Problem requirements: Across the entries that follow, work out the number of lines containing the string "computer", and state it alone.

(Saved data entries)
┄┄┄┄┄┄┄┄┄┄┄┄┄┄┄┄┄┄┄┄

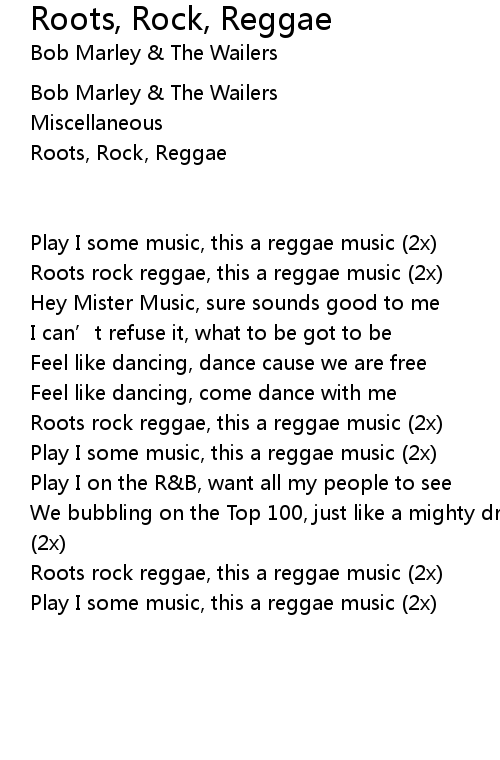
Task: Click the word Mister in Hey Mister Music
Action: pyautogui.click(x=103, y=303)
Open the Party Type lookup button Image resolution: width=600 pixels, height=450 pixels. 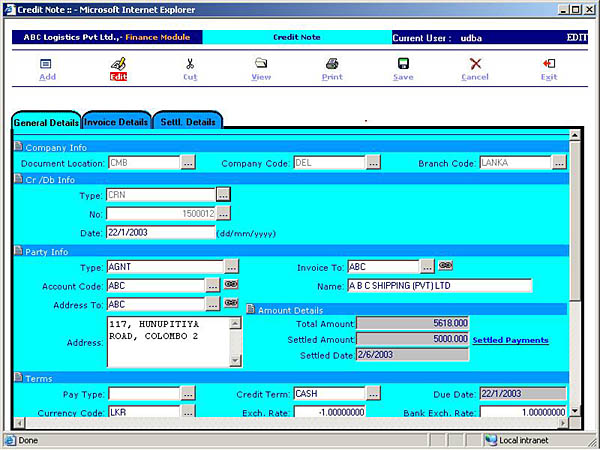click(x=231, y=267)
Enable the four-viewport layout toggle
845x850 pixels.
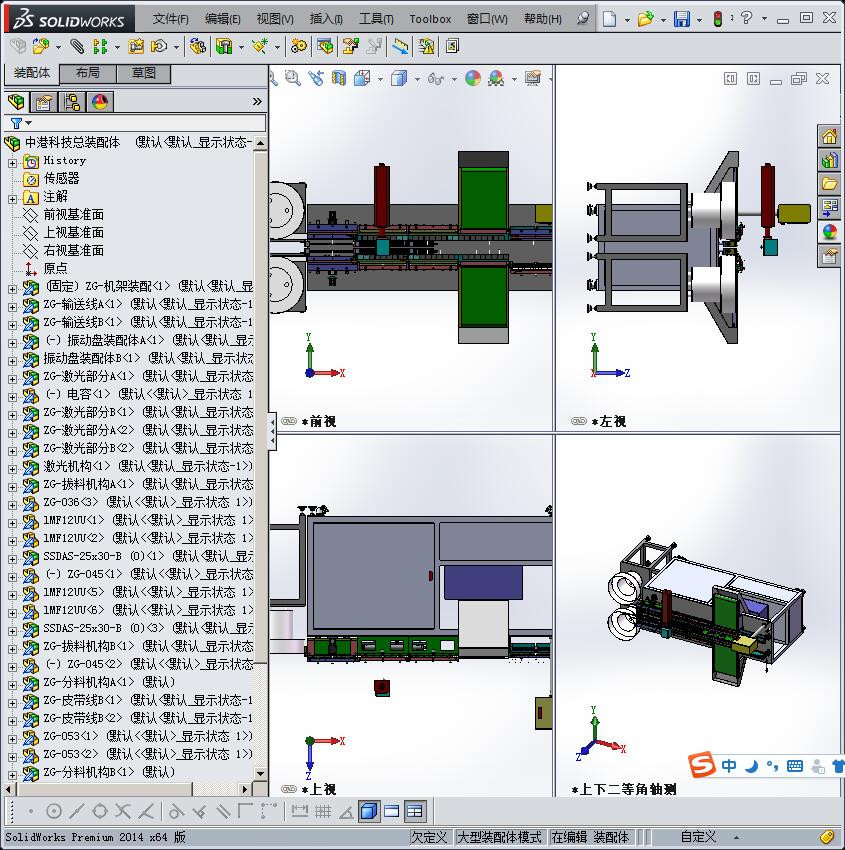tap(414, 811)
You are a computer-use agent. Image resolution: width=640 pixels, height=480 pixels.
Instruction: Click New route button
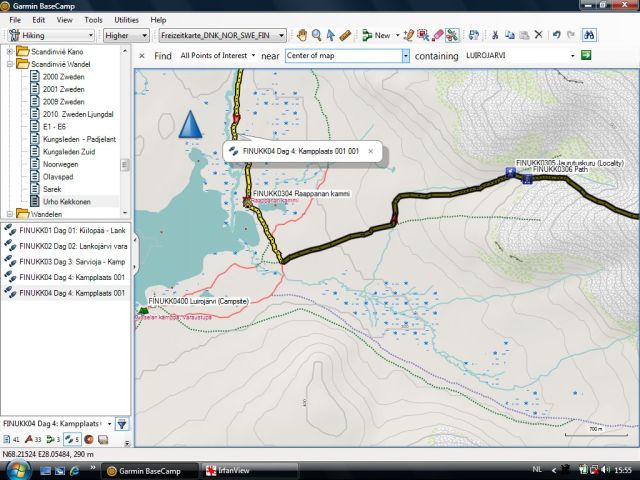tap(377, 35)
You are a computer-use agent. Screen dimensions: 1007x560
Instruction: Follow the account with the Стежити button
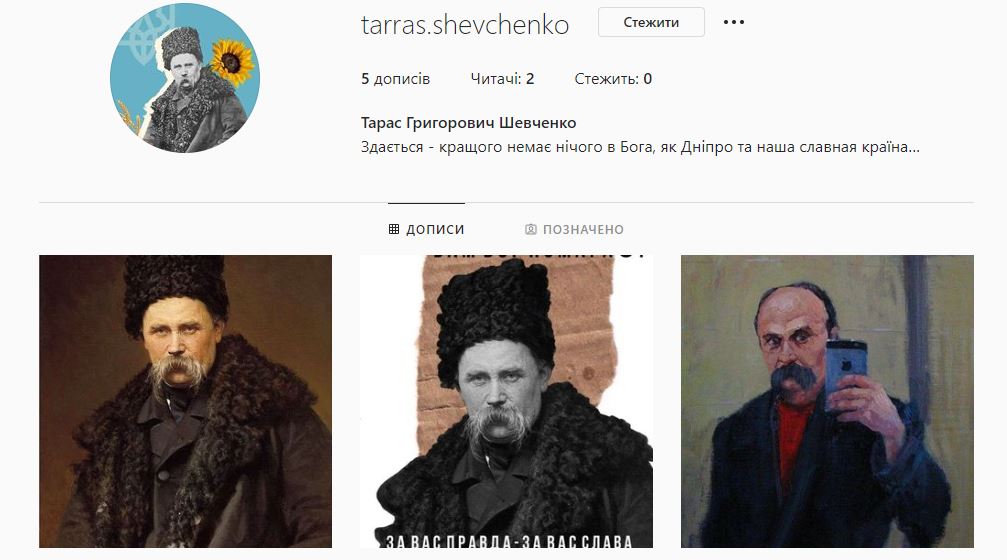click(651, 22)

┄┄┄┄┄┄┄┄┄┄┄┄┄┄┄┄┄┄┄┄

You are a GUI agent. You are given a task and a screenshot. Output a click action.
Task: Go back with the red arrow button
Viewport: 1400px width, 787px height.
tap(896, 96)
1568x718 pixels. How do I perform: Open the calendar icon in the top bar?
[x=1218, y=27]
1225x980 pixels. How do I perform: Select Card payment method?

┄┄┄┄┄┄┄┄┄┄┄┄┄┄┄┄┄┄┄┄

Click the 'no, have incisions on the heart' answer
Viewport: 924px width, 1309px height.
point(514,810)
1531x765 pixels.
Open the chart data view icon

┄┄┄┄┄┄┄┄┄┄┄┄┄┄┄┄┄┄┄┄

Response to this task: 2